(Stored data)
+ + + +
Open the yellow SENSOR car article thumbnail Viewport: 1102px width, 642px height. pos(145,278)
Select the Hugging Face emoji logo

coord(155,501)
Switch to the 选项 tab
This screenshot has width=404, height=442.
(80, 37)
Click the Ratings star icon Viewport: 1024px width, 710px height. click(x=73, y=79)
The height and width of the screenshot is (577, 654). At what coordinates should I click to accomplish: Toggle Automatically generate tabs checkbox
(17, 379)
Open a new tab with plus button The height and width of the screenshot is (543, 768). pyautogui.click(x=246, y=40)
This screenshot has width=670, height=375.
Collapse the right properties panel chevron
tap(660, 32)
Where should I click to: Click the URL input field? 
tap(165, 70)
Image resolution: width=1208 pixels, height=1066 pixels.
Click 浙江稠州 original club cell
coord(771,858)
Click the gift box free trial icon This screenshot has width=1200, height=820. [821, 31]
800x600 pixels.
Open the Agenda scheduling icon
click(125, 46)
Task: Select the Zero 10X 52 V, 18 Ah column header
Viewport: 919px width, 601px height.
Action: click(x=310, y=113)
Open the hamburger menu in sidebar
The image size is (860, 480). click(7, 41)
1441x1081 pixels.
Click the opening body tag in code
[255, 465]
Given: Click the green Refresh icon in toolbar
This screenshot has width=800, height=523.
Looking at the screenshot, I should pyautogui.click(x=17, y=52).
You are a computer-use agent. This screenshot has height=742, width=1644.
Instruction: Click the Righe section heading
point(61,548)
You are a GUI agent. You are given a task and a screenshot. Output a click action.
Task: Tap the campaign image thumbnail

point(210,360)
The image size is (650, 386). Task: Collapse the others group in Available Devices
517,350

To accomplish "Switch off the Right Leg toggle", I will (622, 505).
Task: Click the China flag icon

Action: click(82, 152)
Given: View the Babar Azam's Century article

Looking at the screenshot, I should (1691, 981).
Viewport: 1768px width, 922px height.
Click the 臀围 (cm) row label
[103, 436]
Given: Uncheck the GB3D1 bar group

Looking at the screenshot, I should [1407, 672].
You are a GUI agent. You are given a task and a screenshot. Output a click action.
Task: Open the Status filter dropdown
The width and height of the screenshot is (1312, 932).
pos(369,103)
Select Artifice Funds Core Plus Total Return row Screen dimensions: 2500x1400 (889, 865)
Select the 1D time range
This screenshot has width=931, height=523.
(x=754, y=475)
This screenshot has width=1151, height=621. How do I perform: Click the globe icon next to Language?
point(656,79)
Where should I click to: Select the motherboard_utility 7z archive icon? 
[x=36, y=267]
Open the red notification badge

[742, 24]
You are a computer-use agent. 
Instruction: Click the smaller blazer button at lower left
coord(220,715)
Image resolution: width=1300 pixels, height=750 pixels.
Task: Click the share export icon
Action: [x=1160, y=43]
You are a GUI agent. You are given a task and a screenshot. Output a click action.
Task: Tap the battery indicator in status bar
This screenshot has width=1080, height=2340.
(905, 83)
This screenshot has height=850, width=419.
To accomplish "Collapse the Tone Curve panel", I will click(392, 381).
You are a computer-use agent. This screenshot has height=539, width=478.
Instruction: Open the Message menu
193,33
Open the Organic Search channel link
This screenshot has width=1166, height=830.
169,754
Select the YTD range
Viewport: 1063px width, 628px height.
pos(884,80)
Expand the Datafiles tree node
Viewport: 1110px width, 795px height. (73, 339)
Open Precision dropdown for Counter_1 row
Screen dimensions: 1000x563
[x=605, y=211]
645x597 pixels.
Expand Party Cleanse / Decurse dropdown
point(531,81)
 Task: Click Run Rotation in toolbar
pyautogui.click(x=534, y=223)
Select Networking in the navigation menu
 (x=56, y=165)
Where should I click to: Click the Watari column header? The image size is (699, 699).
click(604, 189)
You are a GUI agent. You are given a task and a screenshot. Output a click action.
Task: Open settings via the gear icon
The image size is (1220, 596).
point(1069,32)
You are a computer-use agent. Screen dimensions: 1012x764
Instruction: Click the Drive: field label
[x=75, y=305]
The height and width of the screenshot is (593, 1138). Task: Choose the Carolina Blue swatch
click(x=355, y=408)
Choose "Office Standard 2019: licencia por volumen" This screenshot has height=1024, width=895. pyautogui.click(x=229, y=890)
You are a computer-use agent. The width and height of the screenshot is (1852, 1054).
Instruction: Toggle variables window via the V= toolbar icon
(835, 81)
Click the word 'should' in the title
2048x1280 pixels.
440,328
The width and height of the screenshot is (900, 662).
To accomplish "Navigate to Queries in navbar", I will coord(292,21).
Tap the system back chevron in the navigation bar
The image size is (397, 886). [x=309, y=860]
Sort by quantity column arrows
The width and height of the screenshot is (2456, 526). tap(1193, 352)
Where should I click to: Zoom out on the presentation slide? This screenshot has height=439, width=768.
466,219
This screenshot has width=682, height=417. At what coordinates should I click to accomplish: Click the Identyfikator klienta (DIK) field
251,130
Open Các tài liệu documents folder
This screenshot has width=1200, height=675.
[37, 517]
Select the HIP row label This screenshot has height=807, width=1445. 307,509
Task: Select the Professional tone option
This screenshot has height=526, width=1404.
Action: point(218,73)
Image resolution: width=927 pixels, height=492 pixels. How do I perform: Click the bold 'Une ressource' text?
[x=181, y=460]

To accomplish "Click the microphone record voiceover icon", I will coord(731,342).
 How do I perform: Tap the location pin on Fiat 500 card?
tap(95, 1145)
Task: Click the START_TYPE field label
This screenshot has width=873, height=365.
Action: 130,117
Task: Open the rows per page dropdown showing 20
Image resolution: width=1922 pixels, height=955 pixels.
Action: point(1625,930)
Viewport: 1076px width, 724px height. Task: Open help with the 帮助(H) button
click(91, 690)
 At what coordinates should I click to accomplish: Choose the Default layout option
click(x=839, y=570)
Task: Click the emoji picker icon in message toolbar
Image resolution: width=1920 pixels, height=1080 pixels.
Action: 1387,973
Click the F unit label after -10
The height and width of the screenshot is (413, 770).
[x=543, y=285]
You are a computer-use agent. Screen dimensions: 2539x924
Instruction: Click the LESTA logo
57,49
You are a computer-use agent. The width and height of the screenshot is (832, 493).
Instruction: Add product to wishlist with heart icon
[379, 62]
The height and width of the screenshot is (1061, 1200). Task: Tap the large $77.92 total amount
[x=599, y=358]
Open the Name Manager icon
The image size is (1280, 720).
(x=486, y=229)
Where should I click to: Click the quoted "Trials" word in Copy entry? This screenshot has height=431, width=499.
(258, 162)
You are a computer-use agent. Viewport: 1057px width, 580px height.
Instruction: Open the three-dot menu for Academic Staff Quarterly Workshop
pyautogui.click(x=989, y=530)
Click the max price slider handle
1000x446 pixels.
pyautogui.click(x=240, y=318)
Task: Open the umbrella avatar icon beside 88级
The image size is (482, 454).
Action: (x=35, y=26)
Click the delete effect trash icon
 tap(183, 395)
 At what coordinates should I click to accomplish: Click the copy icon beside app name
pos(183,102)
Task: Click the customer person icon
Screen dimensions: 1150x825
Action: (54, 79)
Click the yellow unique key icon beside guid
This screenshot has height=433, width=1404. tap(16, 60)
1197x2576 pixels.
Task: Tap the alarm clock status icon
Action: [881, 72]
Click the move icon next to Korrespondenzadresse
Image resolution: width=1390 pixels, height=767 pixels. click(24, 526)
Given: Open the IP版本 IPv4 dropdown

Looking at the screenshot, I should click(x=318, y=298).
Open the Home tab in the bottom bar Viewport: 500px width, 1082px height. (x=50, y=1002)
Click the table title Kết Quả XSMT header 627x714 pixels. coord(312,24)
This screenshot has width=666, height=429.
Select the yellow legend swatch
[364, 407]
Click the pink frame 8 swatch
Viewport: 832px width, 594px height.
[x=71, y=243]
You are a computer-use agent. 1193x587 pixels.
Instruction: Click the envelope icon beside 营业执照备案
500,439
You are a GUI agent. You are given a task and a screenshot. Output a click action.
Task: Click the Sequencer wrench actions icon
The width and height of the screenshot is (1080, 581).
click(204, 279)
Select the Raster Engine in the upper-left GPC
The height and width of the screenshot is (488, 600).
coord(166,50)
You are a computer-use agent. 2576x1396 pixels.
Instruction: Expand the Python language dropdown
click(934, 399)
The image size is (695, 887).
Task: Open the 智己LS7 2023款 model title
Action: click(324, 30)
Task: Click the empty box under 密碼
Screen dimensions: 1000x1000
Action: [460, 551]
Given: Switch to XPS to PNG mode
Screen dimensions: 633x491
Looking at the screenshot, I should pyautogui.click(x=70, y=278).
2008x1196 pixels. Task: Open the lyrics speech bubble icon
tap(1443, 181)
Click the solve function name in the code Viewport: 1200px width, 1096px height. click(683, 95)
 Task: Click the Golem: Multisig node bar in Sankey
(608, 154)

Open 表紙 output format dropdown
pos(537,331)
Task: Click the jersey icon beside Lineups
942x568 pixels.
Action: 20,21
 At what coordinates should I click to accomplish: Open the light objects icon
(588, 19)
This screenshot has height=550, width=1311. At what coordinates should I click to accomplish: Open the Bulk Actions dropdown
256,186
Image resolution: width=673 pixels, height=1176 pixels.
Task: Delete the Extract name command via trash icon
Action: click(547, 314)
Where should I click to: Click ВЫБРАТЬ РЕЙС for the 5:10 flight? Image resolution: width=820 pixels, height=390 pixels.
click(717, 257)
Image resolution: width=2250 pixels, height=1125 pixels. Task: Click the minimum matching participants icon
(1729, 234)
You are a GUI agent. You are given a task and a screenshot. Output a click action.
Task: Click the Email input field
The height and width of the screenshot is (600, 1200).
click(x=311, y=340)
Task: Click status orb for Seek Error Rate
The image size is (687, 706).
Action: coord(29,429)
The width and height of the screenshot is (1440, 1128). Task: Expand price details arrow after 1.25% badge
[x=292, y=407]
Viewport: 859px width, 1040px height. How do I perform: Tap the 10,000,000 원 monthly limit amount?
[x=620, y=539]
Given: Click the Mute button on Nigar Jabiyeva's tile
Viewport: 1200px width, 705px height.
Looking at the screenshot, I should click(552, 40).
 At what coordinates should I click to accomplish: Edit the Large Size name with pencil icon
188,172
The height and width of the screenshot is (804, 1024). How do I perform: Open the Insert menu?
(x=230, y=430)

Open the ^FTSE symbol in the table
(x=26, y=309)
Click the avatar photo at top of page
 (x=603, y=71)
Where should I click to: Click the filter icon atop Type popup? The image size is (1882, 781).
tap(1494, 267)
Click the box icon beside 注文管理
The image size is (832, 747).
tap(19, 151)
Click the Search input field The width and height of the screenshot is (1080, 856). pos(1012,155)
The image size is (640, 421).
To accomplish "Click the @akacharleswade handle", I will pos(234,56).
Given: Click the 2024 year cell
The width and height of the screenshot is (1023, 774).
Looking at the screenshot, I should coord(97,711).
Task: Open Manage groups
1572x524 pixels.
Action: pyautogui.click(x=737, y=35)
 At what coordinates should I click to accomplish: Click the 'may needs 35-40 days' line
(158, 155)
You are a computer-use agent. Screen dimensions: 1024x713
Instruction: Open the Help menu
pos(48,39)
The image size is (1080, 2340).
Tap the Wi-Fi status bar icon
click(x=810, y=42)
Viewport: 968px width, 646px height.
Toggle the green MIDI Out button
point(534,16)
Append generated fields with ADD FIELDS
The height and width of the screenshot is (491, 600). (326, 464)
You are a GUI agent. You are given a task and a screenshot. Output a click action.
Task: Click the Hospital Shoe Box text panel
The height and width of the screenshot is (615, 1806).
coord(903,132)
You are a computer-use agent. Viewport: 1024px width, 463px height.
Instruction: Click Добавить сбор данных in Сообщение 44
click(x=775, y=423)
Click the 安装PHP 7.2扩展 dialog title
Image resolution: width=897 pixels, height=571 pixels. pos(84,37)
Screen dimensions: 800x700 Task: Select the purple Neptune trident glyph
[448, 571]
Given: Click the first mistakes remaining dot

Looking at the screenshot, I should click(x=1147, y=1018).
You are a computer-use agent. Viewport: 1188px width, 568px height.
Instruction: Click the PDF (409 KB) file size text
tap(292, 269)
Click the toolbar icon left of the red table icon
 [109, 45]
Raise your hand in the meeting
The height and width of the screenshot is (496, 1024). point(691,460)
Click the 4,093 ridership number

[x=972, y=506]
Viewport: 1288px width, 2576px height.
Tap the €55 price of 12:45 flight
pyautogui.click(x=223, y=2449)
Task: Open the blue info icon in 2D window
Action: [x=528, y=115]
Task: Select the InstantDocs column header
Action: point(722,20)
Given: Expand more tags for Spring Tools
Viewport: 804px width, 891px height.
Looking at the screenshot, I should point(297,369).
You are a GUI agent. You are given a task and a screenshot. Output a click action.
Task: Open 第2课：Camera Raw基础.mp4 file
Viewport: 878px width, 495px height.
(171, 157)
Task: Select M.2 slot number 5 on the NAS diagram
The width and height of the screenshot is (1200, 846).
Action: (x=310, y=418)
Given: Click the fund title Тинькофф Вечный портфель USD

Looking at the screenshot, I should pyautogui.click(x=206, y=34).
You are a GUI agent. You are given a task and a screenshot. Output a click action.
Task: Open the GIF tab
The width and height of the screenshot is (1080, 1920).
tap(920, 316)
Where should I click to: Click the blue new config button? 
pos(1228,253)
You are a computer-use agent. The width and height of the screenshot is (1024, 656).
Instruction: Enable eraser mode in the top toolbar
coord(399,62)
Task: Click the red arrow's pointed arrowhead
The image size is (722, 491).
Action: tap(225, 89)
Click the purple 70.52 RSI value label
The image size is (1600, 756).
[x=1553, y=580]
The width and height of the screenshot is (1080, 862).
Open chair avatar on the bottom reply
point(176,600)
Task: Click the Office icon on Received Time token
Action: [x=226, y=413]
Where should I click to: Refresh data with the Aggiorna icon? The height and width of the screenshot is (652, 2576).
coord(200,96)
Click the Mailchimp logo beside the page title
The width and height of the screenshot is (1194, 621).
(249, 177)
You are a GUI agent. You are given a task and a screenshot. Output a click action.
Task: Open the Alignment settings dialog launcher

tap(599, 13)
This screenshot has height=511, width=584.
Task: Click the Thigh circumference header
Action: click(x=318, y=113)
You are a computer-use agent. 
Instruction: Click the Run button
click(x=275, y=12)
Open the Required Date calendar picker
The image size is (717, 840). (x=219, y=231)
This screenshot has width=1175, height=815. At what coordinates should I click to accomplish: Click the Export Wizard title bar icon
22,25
+ + + +
Exercise aim ▸ As the answer, set down only the lines from the data above between the one holding "You are a computer-use agent. Screen dimensions: 1012x764" and the one holding "The width and height of the screenshot is (900, 662).", inclusive, exactly as they read.

Solution to the problem ▸
You are a computer-use agent. Screen dimensions: 1012x764
Instruction: Click the Drive: field label
[x=75, y=305]
The height and width of the screenshot is (593, 1138). Task: Choose the Carolina Blue swatch
click(x=355, y=408)
Choose "Office Standard 2019: licencia por volumen" This screenshot has height=1024, width=895. pyautogui.click(x=229, y=890)
You are a computer-use agent. The width and height of the screenshot is (1852, 1054).
Instruction: Toggle variables window via the V= toolbar icon
(835, 81)
Click the word 'should' in the title
2048x1280 pixels.
440,328
The width and height of the screenshot is (900, 662).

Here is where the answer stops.